(Records from a data source)
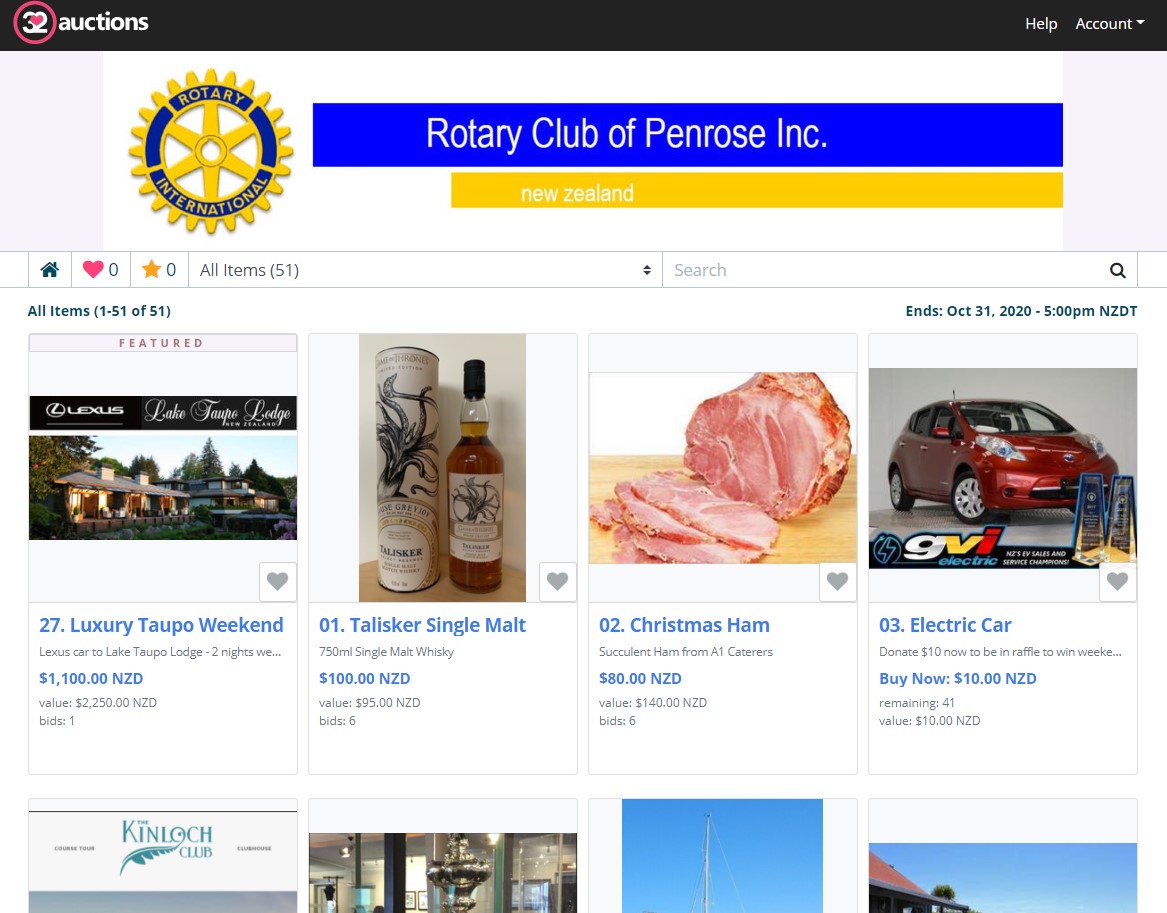Viewport: 1167px width, 913px height.
Task: Go to auction home via house icon
Action: click(x=49, y=270)
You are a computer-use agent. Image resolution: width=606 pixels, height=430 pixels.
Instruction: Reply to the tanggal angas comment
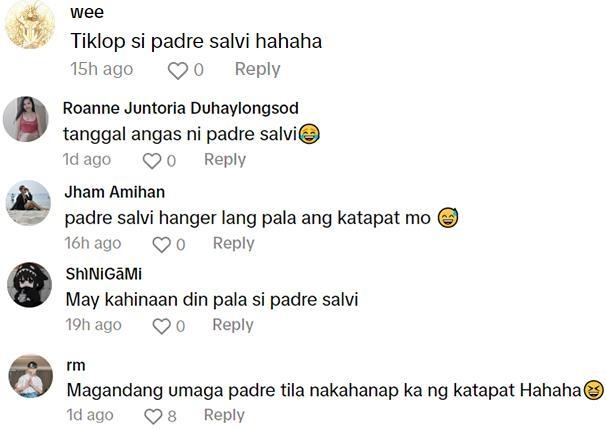pyautogui.click(x=225, y=160)
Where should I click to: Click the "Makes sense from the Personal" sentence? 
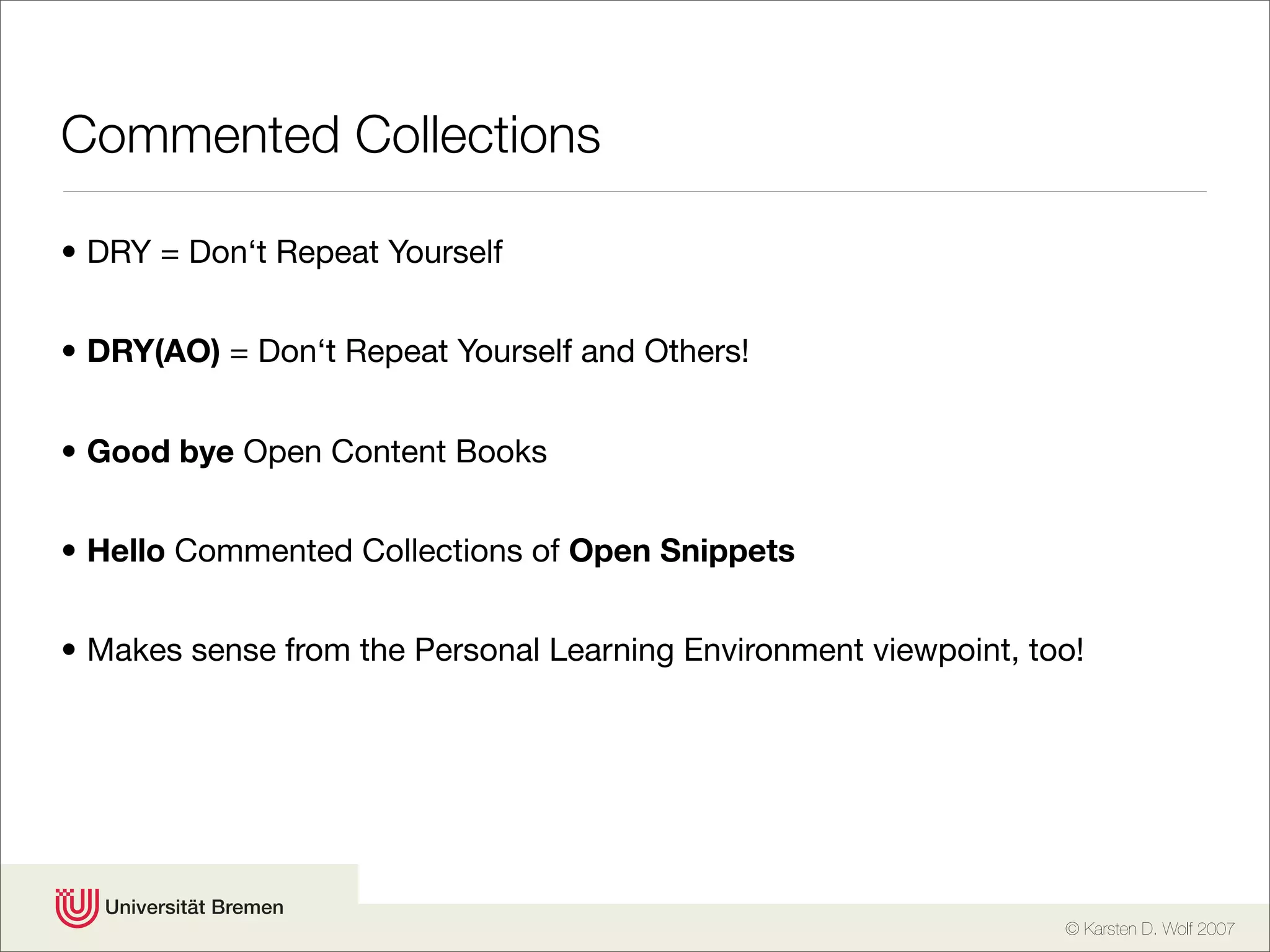[313, 650]
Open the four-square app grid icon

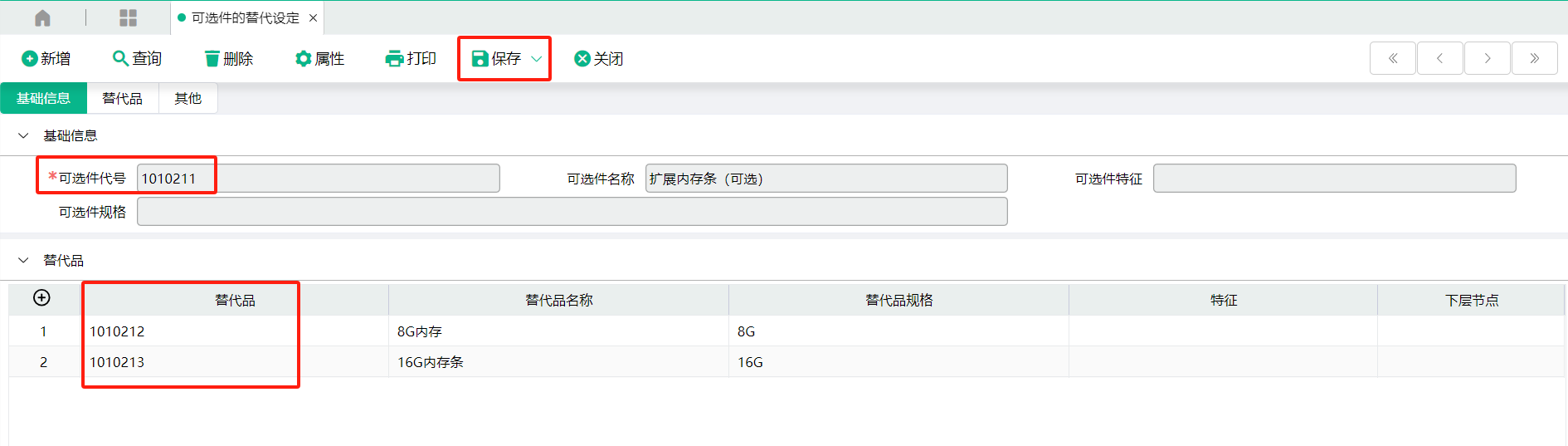click(x=128, y=17)
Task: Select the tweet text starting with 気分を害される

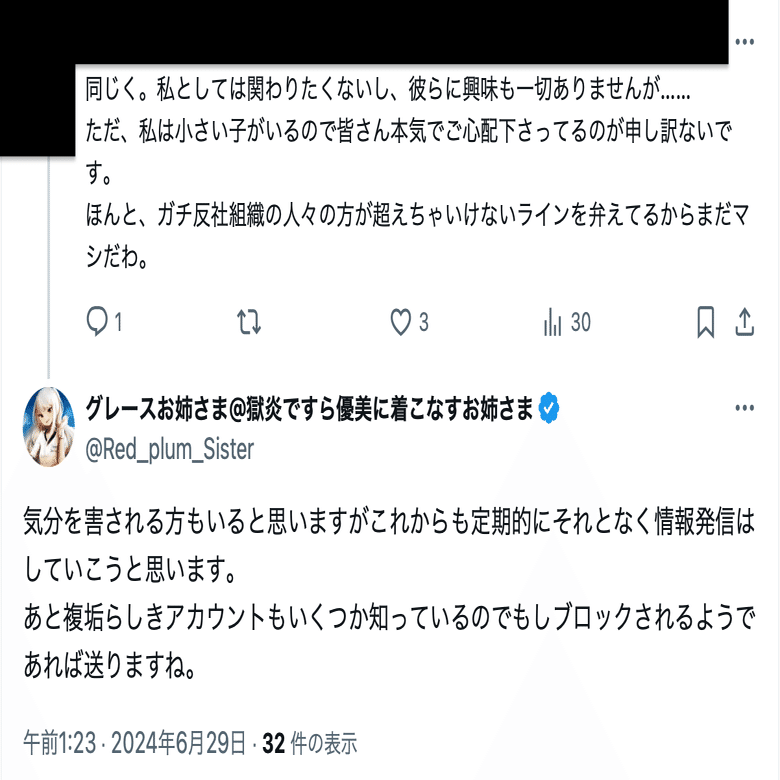Action: 389,593
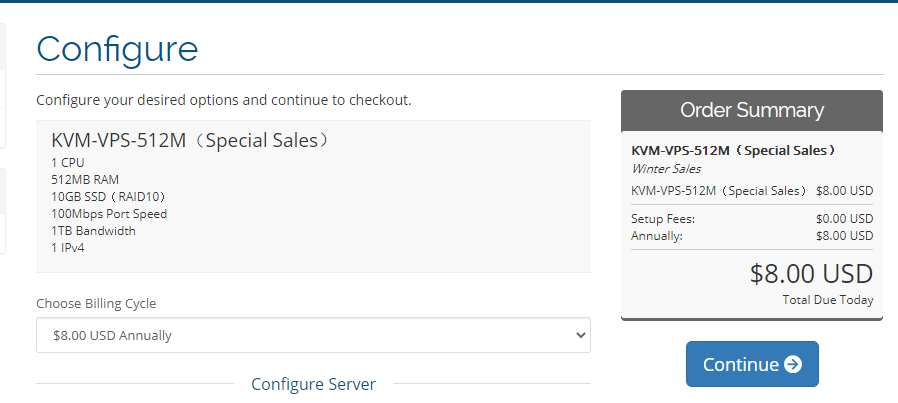This screenshot has height=403, width=898.
Task: Click the Configure Server section heading
Action: click(313, 384)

# YOUR INSTRUCTIONS
Copy every row above word for word, and leave the pictures out of your answer.

# COMPLETED TASK
Viewport: 1167px width, 913px height.
Task: Go to auction home via house icon
Action: click(x=49, y=270)
You are a computer-use agent. Image resolution: width=606 pixels, height=430 pixels.
Instruction: Reply to the tanggal angas comment
pyautogui.click(x=225, y=160)
Where should I click to: Click the "Makes sense from the Personal" sentence? 
[313, 650]
Open the four-square app grid icon

click(x=128, y=17)
Task: Select the tweet text starting with 気分を害される

Action: 389,593
This screenshot has height=403, width=898.
Task: Click the Configure Server section heading
Action: click(313, 384)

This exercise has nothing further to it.